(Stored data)
'''
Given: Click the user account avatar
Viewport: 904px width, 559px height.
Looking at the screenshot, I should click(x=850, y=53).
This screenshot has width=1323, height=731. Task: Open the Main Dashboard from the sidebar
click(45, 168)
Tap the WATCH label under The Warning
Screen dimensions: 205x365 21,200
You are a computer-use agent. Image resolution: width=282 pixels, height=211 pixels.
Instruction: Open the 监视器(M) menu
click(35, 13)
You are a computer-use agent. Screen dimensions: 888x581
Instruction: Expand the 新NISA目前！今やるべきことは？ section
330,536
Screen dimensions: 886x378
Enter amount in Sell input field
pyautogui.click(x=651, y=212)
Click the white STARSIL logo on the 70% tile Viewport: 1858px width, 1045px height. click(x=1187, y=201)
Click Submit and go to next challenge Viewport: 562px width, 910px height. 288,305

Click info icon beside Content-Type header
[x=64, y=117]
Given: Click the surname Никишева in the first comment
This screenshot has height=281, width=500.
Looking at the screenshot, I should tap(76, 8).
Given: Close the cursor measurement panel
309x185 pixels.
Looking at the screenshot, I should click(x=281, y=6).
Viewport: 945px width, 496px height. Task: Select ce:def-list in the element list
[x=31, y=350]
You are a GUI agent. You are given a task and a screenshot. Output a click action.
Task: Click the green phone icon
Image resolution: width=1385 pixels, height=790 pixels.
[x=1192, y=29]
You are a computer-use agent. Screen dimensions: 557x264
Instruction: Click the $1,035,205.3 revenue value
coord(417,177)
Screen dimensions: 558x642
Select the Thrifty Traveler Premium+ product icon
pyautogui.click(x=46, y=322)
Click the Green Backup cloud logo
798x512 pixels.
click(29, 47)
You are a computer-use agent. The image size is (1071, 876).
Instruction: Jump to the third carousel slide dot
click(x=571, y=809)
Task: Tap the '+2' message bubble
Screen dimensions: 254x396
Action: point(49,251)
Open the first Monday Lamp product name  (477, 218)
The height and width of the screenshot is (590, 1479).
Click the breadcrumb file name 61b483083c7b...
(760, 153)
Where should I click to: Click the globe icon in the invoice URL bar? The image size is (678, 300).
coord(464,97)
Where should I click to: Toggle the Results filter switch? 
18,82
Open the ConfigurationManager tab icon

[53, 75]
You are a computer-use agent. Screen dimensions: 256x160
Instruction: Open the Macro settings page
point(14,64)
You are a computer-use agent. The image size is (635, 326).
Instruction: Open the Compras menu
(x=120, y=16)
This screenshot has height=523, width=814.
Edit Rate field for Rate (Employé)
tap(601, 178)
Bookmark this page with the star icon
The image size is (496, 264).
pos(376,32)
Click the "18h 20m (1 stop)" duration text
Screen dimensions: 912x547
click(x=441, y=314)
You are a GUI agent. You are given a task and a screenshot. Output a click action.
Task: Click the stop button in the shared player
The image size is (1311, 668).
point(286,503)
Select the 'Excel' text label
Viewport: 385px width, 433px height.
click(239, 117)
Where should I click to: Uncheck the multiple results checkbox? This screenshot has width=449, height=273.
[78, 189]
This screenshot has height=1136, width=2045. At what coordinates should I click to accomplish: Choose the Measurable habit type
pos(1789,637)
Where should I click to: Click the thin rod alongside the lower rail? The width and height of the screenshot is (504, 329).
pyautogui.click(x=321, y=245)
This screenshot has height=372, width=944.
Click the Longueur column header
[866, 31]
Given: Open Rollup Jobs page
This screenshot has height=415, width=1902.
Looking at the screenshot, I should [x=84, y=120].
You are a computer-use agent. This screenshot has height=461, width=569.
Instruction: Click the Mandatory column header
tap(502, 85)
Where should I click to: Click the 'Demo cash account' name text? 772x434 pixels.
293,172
'''
→ TASK INSTRUCTIONS: Every record above needs to be restated exactly.

→ OUTPUT FOR THIS EXERCISE:
Given: Click the user account avatar
Viewport: 904px width, 559px height.
Looking at the screenshot, I should click(x=850, y=53).
This screenshot has width=1323, height=731. Task: Open the Main Dashboard from the sidebar
click(45, 168)
Tap the WATCH label under The Warning
Screen dimensions: 205x365 21,200
You are a computer-use agent. Image resolution: width=282 pixels, height=211 pixels.
Instruction: Open the 监视器(M) menu
click(35, 13)
You are a computer-use agent. Screen dimensions: 888x581
Instruction: Expand the 新NISA目前！今やるべきことは？ section
330,536
Screen dimensions: 886x378
Enter amount in Sell input field
pyautogui.click(x=651, y=212)
Click the white STARSIL logo on the 70% tile Viewport: 1858px width, 1045px height. click(x=1187, y=201)
Click Submit and go to next challenge Viewport: 562px width, 910px height. 288,305

Click info icon beside Content-Type header
[x=64, y=117]
Given: Click the surname Никишева in the first comment
This screenshot has height=281, width=500.
Looking at the screenshot, I should tap(76, 8).
Given: Close the cursor measurement panel
309x185 pixels.
Looking at the screenshot, I should click(x=281, y=6).
Viewport: 945px width, 496px height. Task: Select ce:def-list in the element list
[x=31, y=350]
You are a GUI agent. You are given a task and a screenshot. Output a click action.
Task: Click the green phone icon
Image resolution: width=1385 pixels, height=790 pixels.
[x=1192, y=29]
You are a computer-use agent. Screen dimensions: 557x264
Instruction: Click the $1,035,205.3 revenue value
coord(417,177)
Screen dimensions: 558x642
Select the Thrifty Traveler Premium+ product icon
pyautogui.click(x=46, y=322)
Click the Green Backup cloud logo
798x512 pixels.
click(29, 47)
You are a computer-use agent. The image size is (1071, 876).
Instruction: Jump to the third carousel slide dot
click(x=571, y=809)
Task: Tap the '+2' message bubble
Screen dimensions: 254x396
Action: point(49,251)
Open the first Monday Lamp product name  (477, 218)
The height and width of the screenshot is (590, 1479).
Click the breadcrumb file name 61b483083c7b...
(760, 153)
Where should I click to: Click the globe icon in the invoice URL bar? The image size is (678, 300).
coord(464,97)
Where should I click to: Toggle the Results filter switch? 
18,82
Open the ConfigurationManager tab icon

[53, 75]
You are a computer-use agent. Screen dimensions: 256x160
Instruction: Open the Macro settings page
point(14,64)
You are a computer-use agent. The image size is (635, 326).
Instruction: Open the Compras menu
(x=120, y=16)
This screenshot has height=523, width=814.
Edit Rate field for Rate (Employé)
tap(601, 178)
Bookmark this page with the star icon
The image size is (496, 264).
pos(376,32)
Click the "18h 20m (1 stop)" duration text
Screen dimensions: 912x547
click(x=441, y=314)
You are a GUI agent. You are given a task and a screenshot. Output a click action.
Task: Click the stop button in the shared player
The image size is (1311, 668).
point(286,503)
Select the 'Excel' text label
Viewport: 385px width, 433px height.
click(239, 117)
Where should I click to: Uncheck the multiple results checkbox? This screenshot has width=449, height=273.
[78, 189]
This screenshot has height=1136, width=2045. At what coordinates should I click to accomplish: Choose the Measurable habit type
pos(1789,637)
Where should I click to: Click the thin rod alongside the lower rail? The width and height of the screenshot is (504, 329).
pyautogui.click(x=321, y=245)
This screenshot has height=372, width=944.
Click the Longueur column header
[866, 31]
Given: Open Rollup Jobs page
This screenshot has height=415, width=1902.
Looking at the screenshot, I should [x=84, y=120].
You are a computer-use agent. This screenshot has height=461, width=569.
Instruction: Click the Mandatory column header
tap(502, 85)
Where should I click to: Click the 'Demo cash account' name text? 772x434 pixels.
293,172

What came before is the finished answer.